Maybe it could be a country of mixed identities, and so long as everybody
has equal rights I don’t think
this would
be bad. This is because the other scenario is horrible, and would involve a
second genocide of the Jews or of us. At the end of the day, either way it
is unacceptable. The way Israel was invented means it will not last.
Palestine will return. Maybe people need to start to accept this, and work
towards what is good.
As for the
UN – the UN is the US, so long as the Security Council has so much power and
the US abuses its seat. I don’t expect help from the UN, or other nations.
When it comes, I say thank you. But how can we expect help from other
countries when we Palestinians are not helping ourselves? We are not united.
So how can I blame the others for our disunity? It is true that Israel is
responsible for sowing disunity among the Palestinians – but it is our fault
that we have fallen into that trap. From the news, it seems very hard for us
to regain our unity at this point. There are also other agendas, including
the US, the EU, the Syrian and Iranian agendas. But I know it is weak to
blame the others. The others have exploited our weaknesses and our disunity.

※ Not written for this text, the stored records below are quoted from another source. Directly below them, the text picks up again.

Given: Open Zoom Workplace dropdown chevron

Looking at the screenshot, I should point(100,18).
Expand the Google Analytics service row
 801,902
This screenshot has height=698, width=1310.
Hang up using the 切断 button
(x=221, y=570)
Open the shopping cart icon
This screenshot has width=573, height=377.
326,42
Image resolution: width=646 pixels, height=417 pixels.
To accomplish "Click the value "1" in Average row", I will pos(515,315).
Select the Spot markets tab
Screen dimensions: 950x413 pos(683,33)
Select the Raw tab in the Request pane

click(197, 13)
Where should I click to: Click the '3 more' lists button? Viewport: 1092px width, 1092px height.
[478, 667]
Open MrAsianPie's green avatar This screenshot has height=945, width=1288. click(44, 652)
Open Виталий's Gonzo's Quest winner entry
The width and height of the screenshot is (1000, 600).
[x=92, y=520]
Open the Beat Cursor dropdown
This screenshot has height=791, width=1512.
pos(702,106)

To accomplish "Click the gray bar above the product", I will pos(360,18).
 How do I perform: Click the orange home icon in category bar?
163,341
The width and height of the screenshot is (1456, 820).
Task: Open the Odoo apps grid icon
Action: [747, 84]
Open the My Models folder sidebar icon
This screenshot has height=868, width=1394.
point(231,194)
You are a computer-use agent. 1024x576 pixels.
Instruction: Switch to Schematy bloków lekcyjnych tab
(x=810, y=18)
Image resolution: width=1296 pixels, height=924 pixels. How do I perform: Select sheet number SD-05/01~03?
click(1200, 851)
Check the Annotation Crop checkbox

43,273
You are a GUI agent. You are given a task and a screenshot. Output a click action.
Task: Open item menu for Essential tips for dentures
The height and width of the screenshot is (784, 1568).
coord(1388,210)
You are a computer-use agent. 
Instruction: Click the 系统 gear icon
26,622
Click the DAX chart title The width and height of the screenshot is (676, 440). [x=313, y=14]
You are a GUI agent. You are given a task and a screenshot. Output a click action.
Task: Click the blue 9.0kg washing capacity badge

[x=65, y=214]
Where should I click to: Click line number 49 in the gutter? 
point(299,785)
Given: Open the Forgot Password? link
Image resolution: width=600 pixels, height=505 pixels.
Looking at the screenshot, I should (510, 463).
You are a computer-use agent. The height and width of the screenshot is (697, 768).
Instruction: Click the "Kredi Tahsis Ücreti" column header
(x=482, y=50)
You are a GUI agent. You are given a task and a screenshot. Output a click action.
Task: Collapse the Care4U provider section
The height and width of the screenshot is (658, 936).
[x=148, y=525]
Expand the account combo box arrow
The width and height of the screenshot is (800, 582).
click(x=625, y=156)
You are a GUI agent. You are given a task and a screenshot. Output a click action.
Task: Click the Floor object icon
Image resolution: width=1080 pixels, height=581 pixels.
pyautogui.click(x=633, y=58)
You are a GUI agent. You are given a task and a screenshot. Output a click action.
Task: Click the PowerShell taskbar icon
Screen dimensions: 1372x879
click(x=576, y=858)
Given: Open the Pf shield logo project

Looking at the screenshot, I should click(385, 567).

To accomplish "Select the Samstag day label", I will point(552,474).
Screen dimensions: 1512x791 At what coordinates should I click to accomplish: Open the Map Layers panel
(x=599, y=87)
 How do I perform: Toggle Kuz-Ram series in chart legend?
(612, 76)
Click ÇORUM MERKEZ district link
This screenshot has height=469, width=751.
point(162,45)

Our unity is our responsibility to maintain. It is a given that any country
in the world that has power will conspire.
So for us
Palestinians, our unity should be our national goal. Maybe in the future
there will be unity. Now we do not have this, but this will change, as
everything in history does.
Maybe it is
because of this that I don’t invest any hope in politics. I would
emotionally support activists, but I would not do anything alongside them. I
want to raise my children. But at the same time, I am clear on one thing: I
will not accept compensation instead of my right of return. Accepting that
would mean I am willing to sell Palestine. It is absurd, the idea of selling
Palestine. No, I will never sell Palestine.